Participant consent and release form

The undersigned hereby authorizes or ratifies, in addition to the release of the above information, using quotes and testimonials, the taking and use of photographs, film, audiotape and/or videotape during treatment or other procedures including special events hosted by Ochsner Health System and its subsidiaries and affiliates for use by these institutions for the purpose of public relations, business development, sales, and internal and external marketing activities, including use by or for news media, and further authorizes the use of the undersigned’s name with said photos, film, print or tape in advertising activities, television commercials or broadcasts, radio ads or broadcasts, onsite vehicles (plasma screens, kiosks, etc.), print ads, annual reports, brochures, web sites, online outlets, outside billboards, business communications, books, scientific or industry papers, internal communications, e-newsletters, email marketing, social media platforms or outlets (including but not limited to mobile/smart phones, Facebook, Twitter, YouTube, Flicker, etc, and/or any digital technologies, including those not known today.)
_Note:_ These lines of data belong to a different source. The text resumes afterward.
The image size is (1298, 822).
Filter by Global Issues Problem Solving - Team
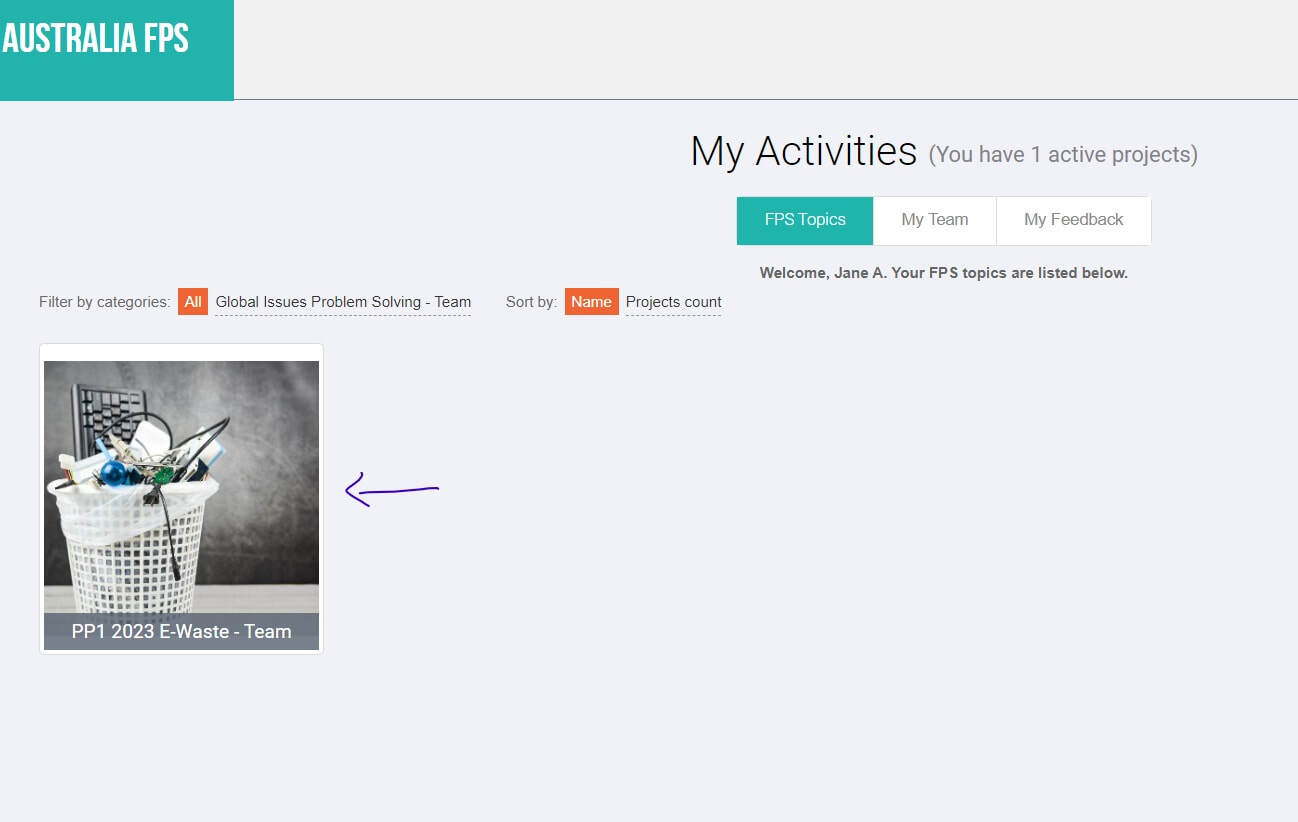click(x=343, y=302)
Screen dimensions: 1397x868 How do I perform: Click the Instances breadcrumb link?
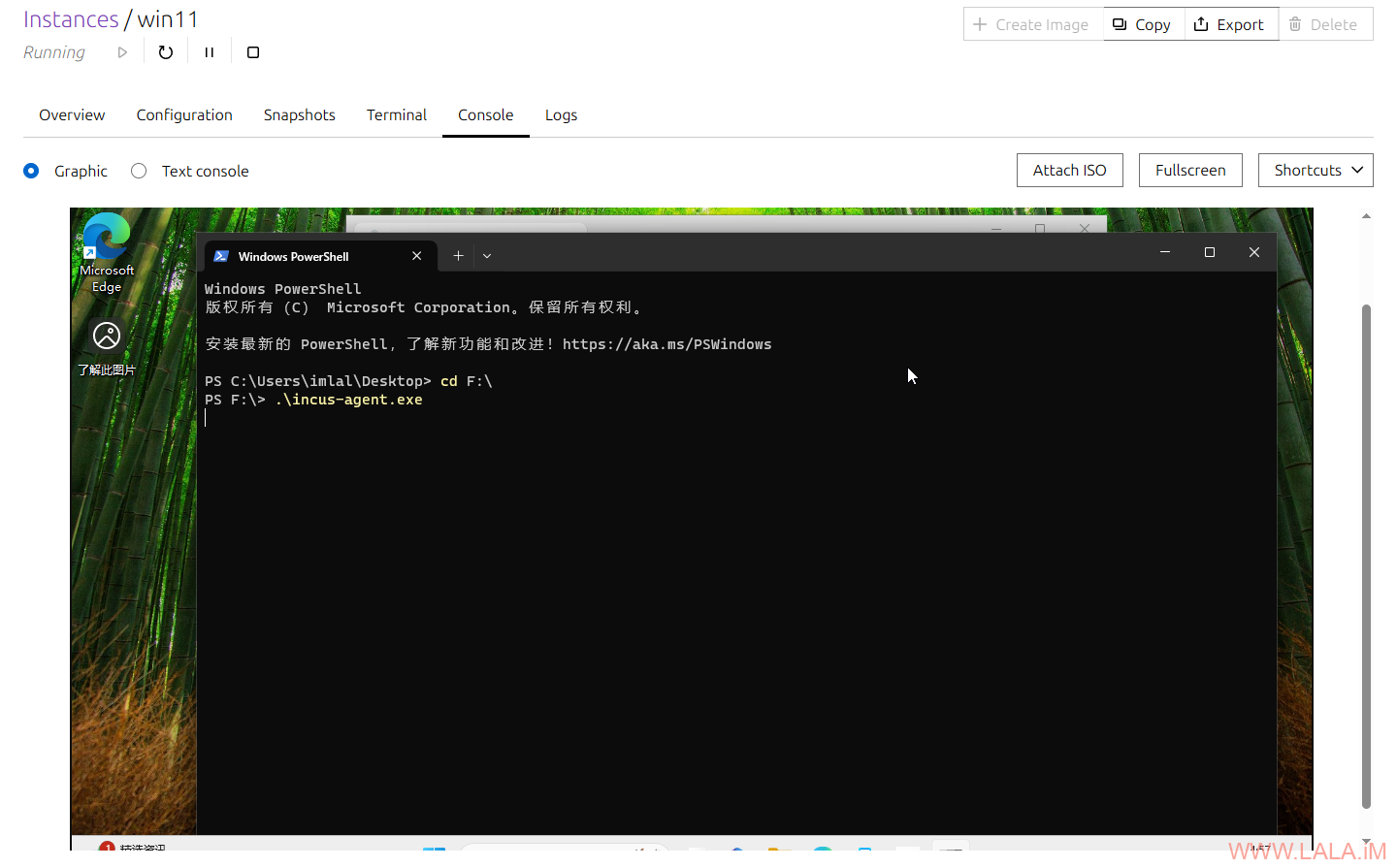(71, 19)
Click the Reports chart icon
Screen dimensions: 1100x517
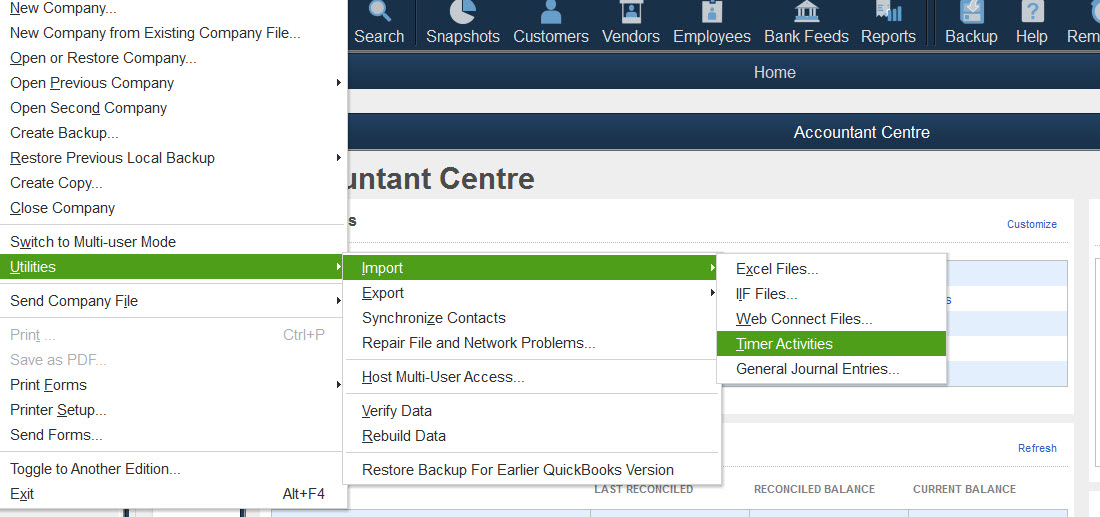tap(888, 14)
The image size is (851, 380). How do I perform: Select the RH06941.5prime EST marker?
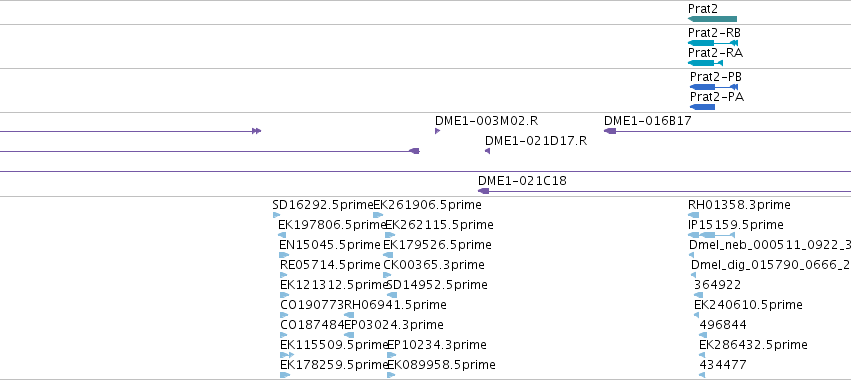point(349,315)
In authorizing the release of the confidential information identified above, I hereby waive all restrictions or privileges imposed by law and release Ochsner Health System and its staff from any restriction or privilege imposed by law in connection with the disclosure or release of any professional record, observation, or communication. I do understand that the information that is being released may be subject to re-disclosure by the recipient and may no longer be protected. I understand that my treatment, payment, enrollment, or eligibility for benefits may not be conditioned on signing this authorization.

This authorization may be revoked in writing at any time, except to the extent that Ochsner Health System has already taken action in reliance on it. Letters to revoke this authorization should be addressed to Ochsner Health System, Release of Information Department, 1514 Jefferson Highway, New Orleans, LA, 70121.

If expiration date is left blank, authorization will expire within one year.